[Records excerpted from a collection]
== Segment start ==

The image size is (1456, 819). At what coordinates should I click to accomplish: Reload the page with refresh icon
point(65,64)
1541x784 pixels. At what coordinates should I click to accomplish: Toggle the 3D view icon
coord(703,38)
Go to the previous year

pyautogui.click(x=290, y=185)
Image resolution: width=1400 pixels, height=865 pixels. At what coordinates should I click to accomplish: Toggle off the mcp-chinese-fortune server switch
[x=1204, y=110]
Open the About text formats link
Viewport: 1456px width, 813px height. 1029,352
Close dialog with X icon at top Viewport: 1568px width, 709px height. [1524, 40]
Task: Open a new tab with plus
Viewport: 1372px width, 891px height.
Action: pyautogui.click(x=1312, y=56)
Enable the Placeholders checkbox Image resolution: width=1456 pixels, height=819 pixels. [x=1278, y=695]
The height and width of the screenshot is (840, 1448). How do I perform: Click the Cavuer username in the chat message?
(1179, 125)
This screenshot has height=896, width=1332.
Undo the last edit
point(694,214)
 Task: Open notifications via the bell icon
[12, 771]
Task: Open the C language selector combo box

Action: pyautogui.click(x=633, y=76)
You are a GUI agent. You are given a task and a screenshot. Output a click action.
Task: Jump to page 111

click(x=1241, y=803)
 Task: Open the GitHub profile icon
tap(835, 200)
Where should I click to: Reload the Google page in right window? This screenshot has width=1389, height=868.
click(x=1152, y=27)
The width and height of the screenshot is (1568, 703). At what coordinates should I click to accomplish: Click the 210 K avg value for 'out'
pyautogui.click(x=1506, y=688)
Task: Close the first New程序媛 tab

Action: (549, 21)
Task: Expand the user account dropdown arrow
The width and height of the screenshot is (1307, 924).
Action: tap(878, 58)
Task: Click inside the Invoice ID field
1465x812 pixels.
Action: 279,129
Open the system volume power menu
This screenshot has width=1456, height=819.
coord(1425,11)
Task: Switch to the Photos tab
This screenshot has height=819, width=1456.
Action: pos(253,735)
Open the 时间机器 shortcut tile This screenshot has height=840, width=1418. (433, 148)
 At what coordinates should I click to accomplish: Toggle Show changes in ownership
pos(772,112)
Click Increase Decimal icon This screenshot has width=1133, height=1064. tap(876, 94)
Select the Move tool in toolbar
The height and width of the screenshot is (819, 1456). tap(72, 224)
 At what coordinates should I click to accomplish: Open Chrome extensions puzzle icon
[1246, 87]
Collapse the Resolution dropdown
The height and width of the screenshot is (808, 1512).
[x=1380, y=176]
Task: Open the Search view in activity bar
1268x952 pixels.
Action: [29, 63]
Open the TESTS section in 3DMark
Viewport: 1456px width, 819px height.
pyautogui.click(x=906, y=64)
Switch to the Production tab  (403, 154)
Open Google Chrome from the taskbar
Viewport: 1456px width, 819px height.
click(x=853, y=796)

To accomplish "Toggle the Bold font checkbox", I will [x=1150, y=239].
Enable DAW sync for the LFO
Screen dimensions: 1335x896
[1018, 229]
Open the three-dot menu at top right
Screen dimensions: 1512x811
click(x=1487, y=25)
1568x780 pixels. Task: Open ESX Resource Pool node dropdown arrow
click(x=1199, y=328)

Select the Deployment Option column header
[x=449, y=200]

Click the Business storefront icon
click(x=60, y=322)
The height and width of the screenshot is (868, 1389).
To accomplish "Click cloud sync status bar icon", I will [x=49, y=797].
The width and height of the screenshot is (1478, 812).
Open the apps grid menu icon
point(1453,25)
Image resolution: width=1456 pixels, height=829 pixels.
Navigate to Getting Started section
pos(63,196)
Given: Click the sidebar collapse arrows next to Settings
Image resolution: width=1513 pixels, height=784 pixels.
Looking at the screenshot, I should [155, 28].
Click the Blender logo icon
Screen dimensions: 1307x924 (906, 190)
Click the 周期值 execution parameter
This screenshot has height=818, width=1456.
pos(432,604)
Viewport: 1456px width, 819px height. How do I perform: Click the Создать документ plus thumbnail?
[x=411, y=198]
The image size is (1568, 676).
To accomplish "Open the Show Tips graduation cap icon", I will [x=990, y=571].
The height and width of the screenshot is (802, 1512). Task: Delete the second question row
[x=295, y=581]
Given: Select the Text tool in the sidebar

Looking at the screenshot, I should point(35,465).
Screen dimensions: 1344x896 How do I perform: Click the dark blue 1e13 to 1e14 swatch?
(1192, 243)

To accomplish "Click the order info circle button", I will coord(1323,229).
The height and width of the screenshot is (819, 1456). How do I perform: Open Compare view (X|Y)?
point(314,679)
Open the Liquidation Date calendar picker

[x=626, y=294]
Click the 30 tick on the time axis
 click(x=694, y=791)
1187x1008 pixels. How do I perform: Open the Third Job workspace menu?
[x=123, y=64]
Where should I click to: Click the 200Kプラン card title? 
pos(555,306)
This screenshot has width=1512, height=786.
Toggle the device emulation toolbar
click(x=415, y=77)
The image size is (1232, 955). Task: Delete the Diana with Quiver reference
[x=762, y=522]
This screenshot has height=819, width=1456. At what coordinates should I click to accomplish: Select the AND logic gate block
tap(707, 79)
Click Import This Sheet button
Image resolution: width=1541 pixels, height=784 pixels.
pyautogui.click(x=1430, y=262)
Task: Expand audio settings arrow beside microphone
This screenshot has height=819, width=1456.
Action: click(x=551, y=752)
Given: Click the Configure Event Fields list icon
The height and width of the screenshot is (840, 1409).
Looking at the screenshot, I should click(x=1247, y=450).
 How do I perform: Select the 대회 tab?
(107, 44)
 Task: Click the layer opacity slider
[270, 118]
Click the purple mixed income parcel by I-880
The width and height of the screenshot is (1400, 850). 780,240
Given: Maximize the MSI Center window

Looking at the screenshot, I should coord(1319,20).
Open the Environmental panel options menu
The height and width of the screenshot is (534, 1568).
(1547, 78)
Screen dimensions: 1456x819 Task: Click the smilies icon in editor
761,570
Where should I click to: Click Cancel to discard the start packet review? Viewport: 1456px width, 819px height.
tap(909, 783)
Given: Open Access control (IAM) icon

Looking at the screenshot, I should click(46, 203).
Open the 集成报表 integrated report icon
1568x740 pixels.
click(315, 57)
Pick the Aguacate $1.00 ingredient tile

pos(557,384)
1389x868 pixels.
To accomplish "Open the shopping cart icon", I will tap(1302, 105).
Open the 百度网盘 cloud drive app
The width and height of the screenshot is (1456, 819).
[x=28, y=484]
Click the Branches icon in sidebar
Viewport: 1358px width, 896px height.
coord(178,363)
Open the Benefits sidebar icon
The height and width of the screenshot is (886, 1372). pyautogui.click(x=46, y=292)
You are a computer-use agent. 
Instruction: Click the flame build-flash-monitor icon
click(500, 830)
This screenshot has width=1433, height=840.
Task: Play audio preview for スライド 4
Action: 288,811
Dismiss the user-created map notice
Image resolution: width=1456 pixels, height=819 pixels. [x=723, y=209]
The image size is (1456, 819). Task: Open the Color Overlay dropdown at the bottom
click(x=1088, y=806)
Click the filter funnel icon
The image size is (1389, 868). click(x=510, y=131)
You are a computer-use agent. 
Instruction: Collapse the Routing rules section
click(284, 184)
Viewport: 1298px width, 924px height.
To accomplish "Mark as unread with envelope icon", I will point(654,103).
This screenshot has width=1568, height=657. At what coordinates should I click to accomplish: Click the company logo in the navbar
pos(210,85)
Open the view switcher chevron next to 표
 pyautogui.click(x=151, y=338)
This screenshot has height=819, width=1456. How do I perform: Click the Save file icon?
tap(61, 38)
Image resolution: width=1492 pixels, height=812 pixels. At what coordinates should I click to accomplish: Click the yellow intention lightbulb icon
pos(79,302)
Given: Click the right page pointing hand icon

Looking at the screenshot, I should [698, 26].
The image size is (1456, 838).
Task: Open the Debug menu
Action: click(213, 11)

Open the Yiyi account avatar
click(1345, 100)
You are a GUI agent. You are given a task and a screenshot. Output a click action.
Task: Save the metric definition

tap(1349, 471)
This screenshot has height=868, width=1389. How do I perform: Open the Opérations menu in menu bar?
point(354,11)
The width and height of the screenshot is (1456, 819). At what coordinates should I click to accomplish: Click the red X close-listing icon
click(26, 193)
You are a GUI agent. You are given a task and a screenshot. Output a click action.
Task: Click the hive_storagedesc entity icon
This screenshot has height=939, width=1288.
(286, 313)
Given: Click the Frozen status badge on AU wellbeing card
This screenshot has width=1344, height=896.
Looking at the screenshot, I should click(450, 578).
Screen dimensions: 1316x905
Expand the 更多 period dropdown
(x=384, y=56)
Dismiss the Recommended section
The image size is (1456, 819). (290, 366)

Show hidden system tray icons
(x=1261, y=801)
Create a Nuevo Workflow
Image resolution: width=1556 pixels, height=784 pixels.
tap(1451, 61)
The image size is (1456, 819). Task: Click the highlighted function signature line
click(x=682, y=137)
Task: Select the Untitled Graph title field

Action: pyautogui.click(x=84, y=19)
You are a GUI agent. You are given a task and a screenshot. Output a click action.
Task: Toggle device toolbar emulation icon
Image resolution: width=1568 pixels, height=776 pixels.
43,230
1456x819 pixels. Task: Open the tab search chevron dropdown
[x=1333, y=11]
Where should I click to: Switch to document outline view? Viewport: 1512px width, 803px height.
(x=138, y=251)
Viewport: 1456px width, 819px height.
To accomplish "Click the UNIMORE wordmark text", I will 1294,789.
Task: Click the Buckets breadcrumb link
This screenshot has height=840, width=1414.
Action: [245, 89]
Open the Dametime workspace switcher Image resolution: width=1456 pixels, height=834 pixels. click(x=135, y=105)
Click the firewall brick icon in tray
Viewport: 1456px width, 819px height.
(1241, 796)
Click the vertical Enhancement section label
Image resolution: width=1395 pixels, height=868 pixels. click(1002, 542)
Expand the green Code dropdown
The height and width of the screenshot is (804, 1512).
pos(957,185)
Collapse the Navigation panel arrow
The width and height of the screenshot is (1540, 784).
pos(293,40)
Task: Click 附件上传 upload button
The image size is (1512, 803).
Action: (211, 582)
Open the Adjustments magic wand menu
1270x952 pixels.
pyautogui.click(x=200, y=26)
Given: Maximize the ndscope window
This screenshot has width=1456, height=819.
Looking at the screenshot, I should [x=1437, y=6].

== Segment end ==

Of the entries above, repeat exactly the lines between the line with "Click Increase Decimal" and the line with "Open Google Chrome from the taskbar", inclusive, and no others.

Answer to this task
Click Increase Decimal icon This screenshot has width=1133, height=1064. tap(876, 94)
Select the Move tool in toolbar
The height and width of the screenshot is (819, 1456). tap(72, 224)
 At what coordinates should I click to accomplish: Open Chrome extensions puzzle icon
[1246, 87]
Collapse the Resolution dropdown
The height and width of the screenshot is (808, 1512).
[x=1380, y=176]
Task: Open the Search view in activity bar
1268x952 pixels.
Action: [29, 63]
Open the TESTS section in 3DMark
Viewport: 1456px width, 819px height.
pyautogui.click(x=906, y=64)
Switch to the Production tab  (403, 154)
Open Google Chrome from the taskbar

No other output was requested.